Back to the non-fiction books. I’ve never touched or messed with the non-fiction books.

Until now.

I’ve read countless blog posts and articles about librarians who ditched Dewey completely. I may not like Dewey 100%, but I do like the basic organizational system. In many ways it really works.  I wasn’t ready to destroy a system that had its merits. I just wanted to re-vamp it, but I didn’t know how. 

Then this fall I read a blog post on the Wrinkle in Tech blog by Mrs. J who simplified Dewey with a whole number dewey system. No more decimal points! She’s made terrific signs to use to lead students to the area they are looking for. We exchanged a few emails as I asked some more clarifying questions. I thought I had an answer to my dilemma. I bought the signs on TpT and started adopting this method in certain sections. Yet, I still had the animal problem.

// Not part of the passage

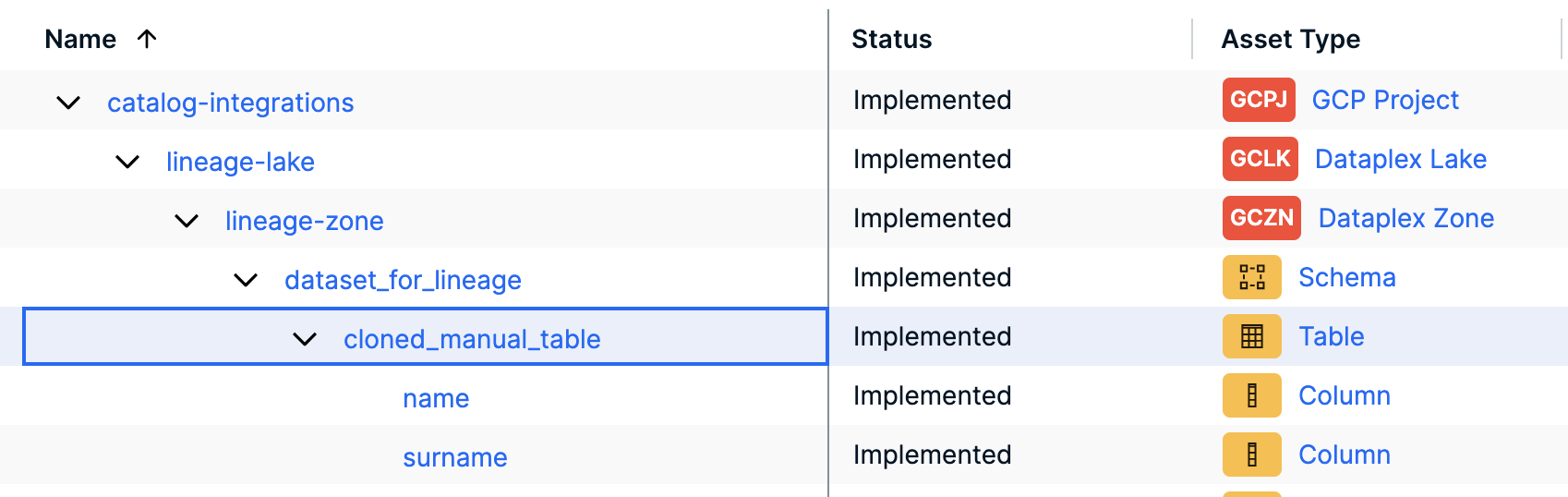This screenshot has width=1568, height=497.
Task: Collapse the dataset_for_lineage node
Action: (x=246, y=280)
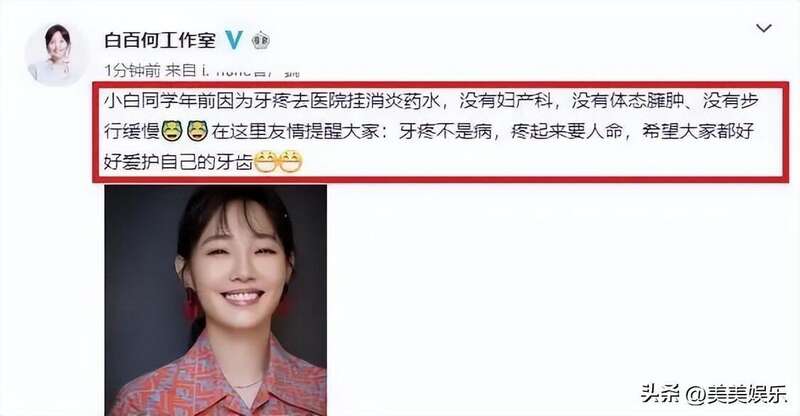
Task: Click the phrase 好爱护自己的牙齿 in the post
Action: (x=179, y=162)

When students go to the shelf to find books on panda bears for example, they expect that all the panda bear books will be together, as in next to each other. Not some here and some more 5 books away farther down the shelf. After all, isn’t that the point of the numbering system? It’s what the kids think. Of course, that’s not how it works in reality. I still needed to figure out how to keep the animals together on the shelf. I went back to the drawing board and dug deeper in my research.

To my absolute delight, I found a 2013 blog post Mammals: A Dewey “Do-over” by Sarah Ducharme on her Try Curiosity library blog. She figured out the solution, that is so obvious. Hallelujah! She organized her land mammals by animal and changed the call number to reflect the area and subject of the book.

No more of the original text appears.